Discussion in 'Politics' started by gwb-trading, Feb 26, 2021.

  1. Whoa - a not stupid government.
    Finally.

    2023-11-28 16.16.53.jpg

    In related news, New Zealands new gov REJECTS WHO tyranny. It won't agree to Int Health Regulations trojan horse government takeover.
    We might win yet, conspiracy realists.
     
    #1631     Nov 28, 2023
  2. gwb-trading

    gwb-trading

    No, Iceland has not banned Covid shots. You are peddling misinformation.

    And, No, New Zealand has not "rejected WHO tyranny".

    Of course you are using the same source which claimed that Iceland banned all religions as mental disorders.
     
    #1632     Nov 28, 2023
    Frederick Foresight likes this.
  3. wrbtrader

    wrbtrader

    He's just a bored QAnon follower who believes any misinformation/disinformation/conspiracy theory about vaccines and the BIG LIE (Biden stole the Oval Office from President Trump by using election fraud).

    More specifically, in my opinion, he may have a mental disorder like many of the other QAnon followers.

    In court records of QAnon followers arrested in the wake of the Capitol insurrection, 68% reported they had received mental health diagnoses.

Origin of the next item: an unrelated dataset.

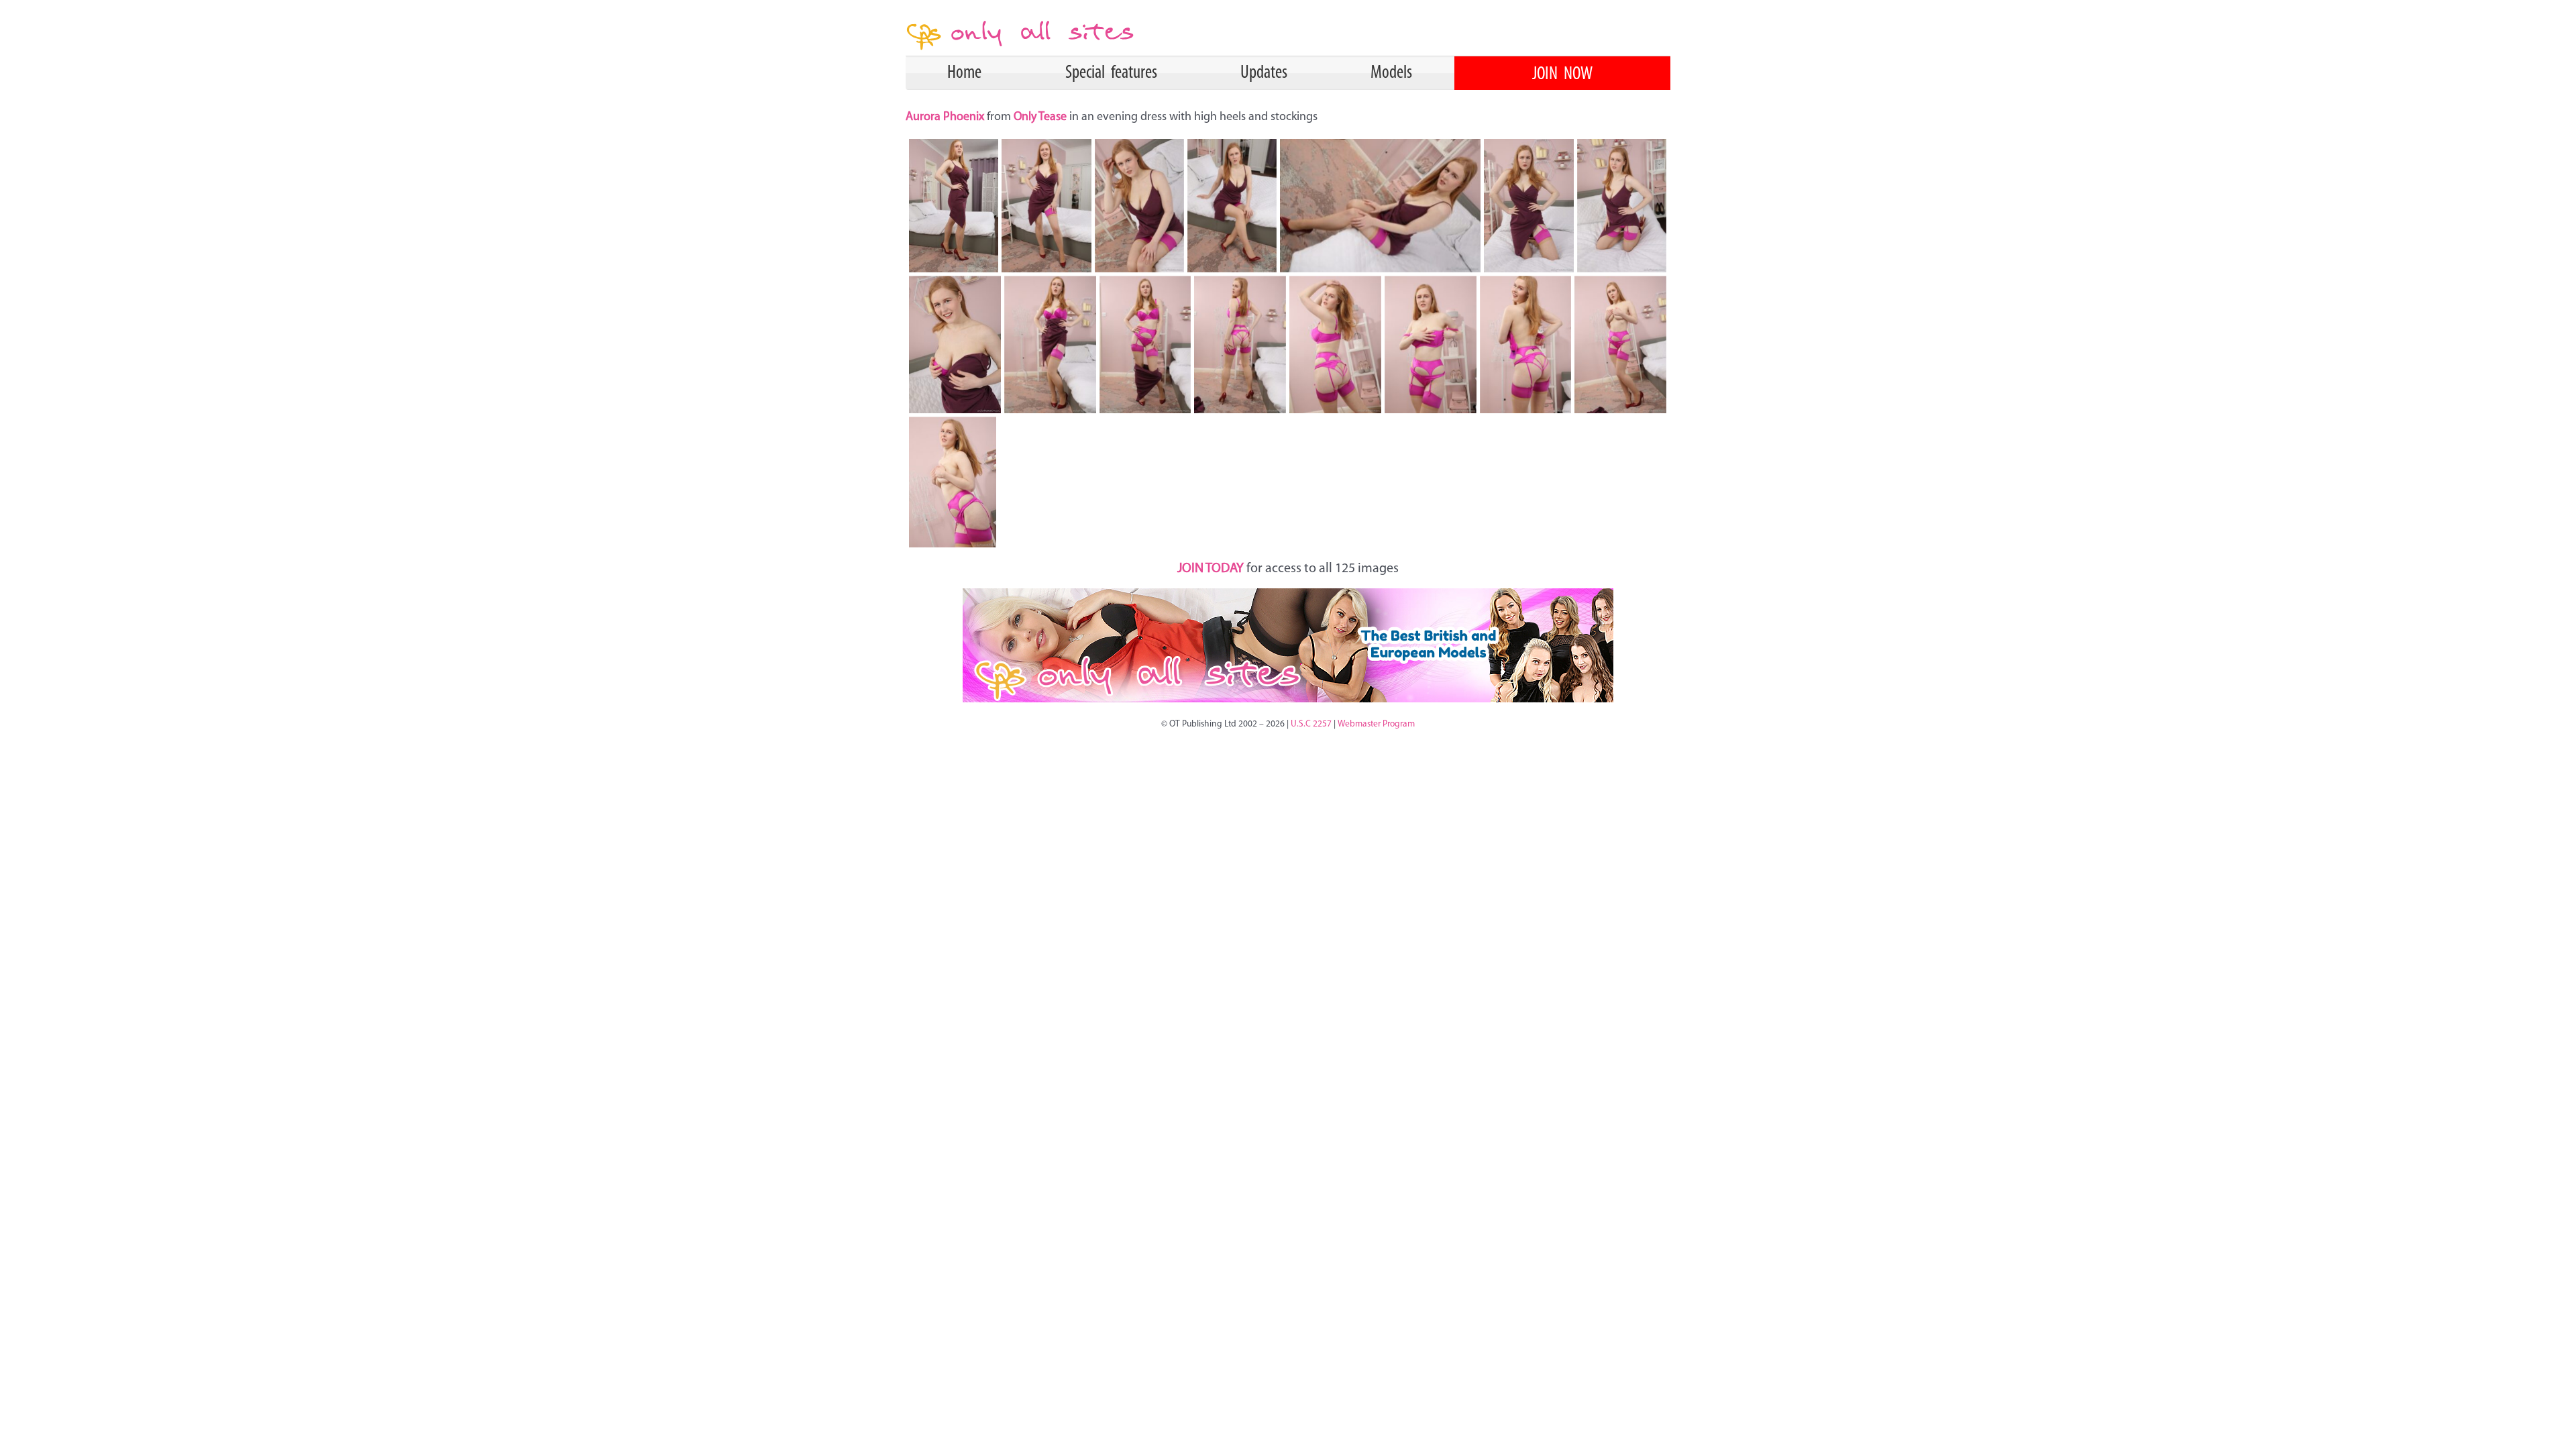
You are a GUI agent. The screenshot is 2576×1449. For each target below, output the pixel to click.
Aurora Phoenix (946, 117)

The conditions they revealed included post-traumatic stress disorder, bipolar disorder, paranoid schizophrenia and Munchausen syndrome by proxy – a psychological disorder that causes one to invent or inflict health problems on a loved one, usually a child, in order to gain attention for themselves. By contrast, 19% of all Americans have a mental health diagnosis.

    Among QAnon insurrectionists with criminal records, 44% experienced a serious psychological trauma that preceded their radicalization, such as physical or sexual abuse of them or of their children...

    Depressed, narcissistic and emotionally detached people are also prone to have a conspiratorial mindset. Likewise, people who exhibit odd, eccentric, suspicious and paranoid behavior – and who are manipulative, irresponsible and low on empathy – are more likely to believe conspiracy theories.

    QAnon’s rise has coincided with an unfolding mental health crisis in the United States. Even before the COVID-19 pandemic, the number of diagnoses of mental illness was growing, with 1.5 million more people diagnosed in 2019 than in 2018.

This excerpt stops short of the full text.